Task directions>
Bring together all lines of the material below that contain the string "Given".

Listed entries>
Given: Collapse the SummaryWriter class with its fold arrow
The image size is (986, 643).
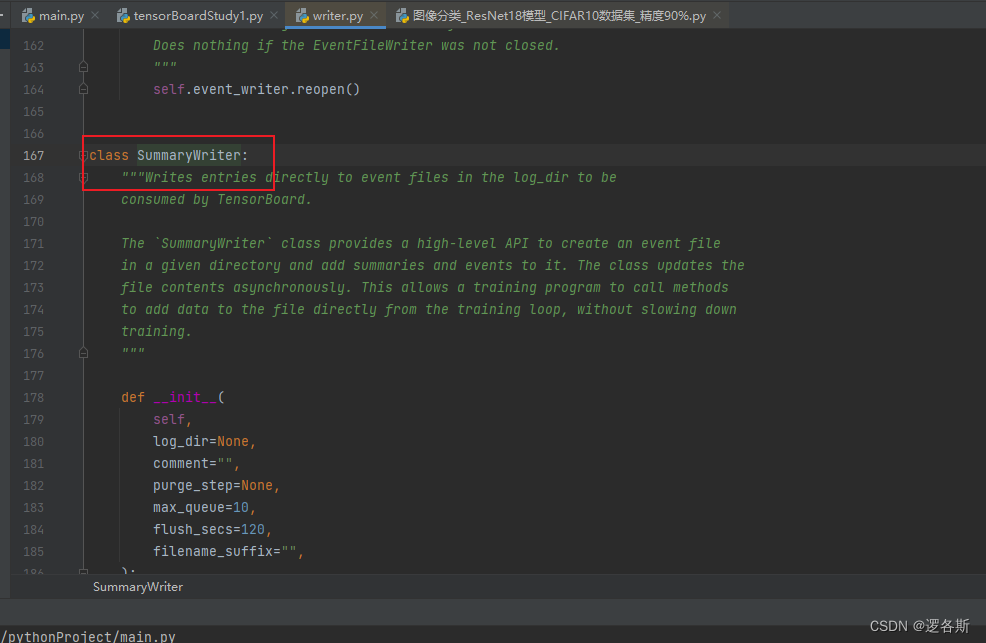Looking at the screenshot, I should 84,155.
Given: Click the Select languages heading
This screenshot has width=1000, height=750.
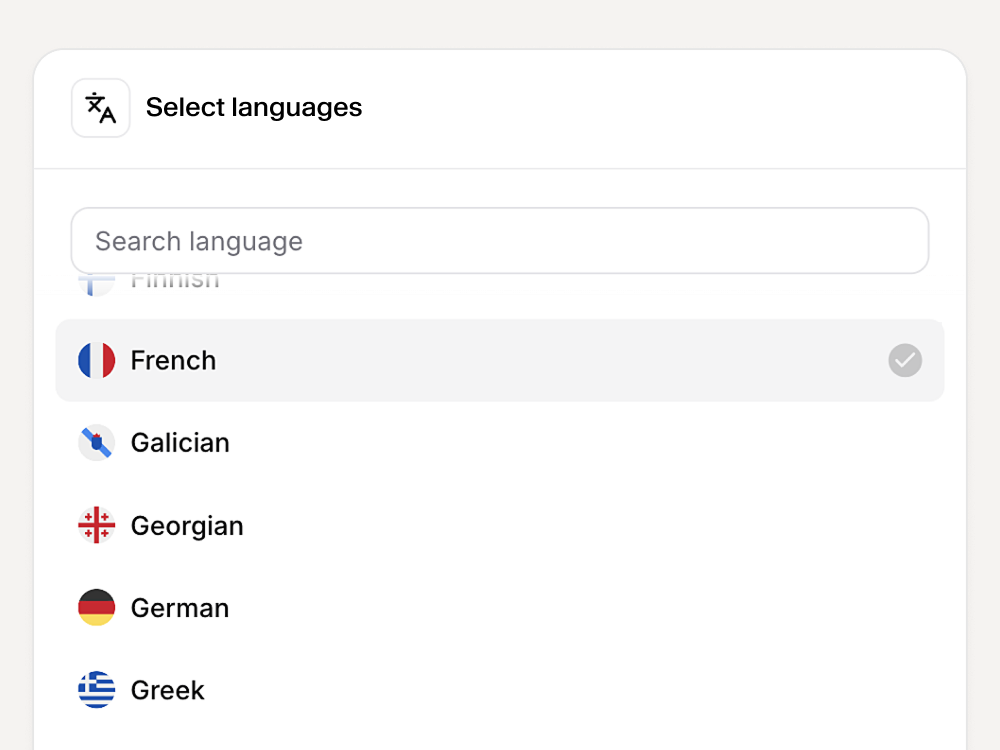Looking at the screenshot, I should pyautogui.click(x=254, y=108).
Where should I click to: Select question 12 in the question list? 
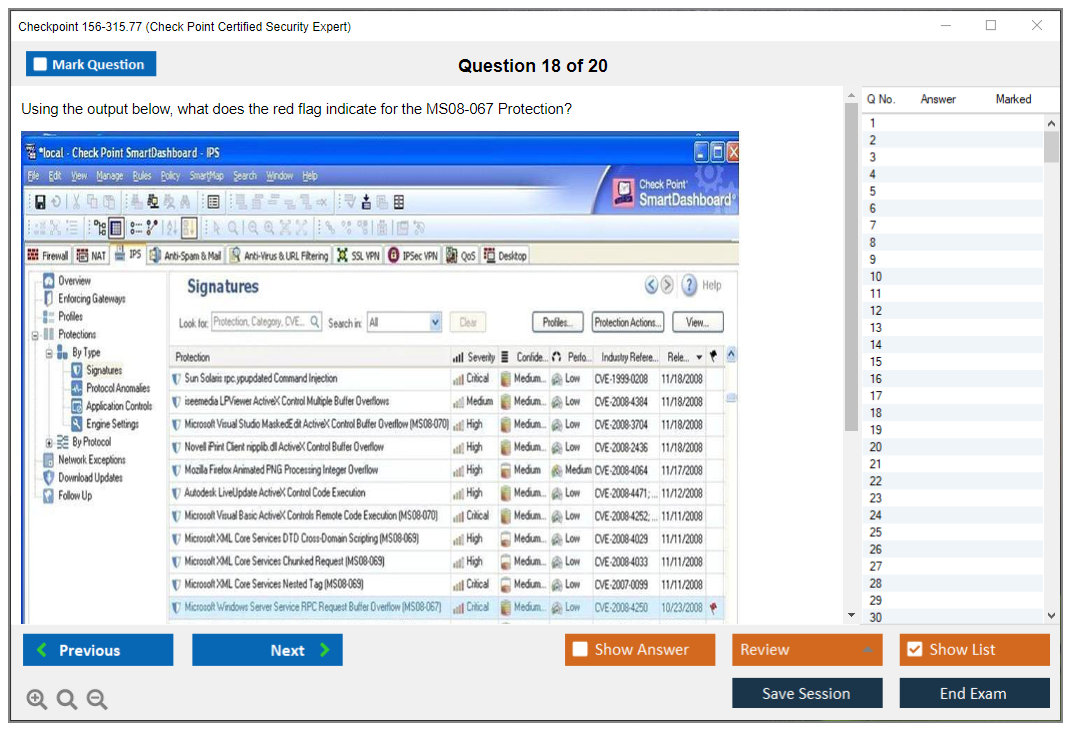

Answer for this exercise>
Given: Collapse the SummaryWriter class with its fold arrow
Given: Click the Select languages heading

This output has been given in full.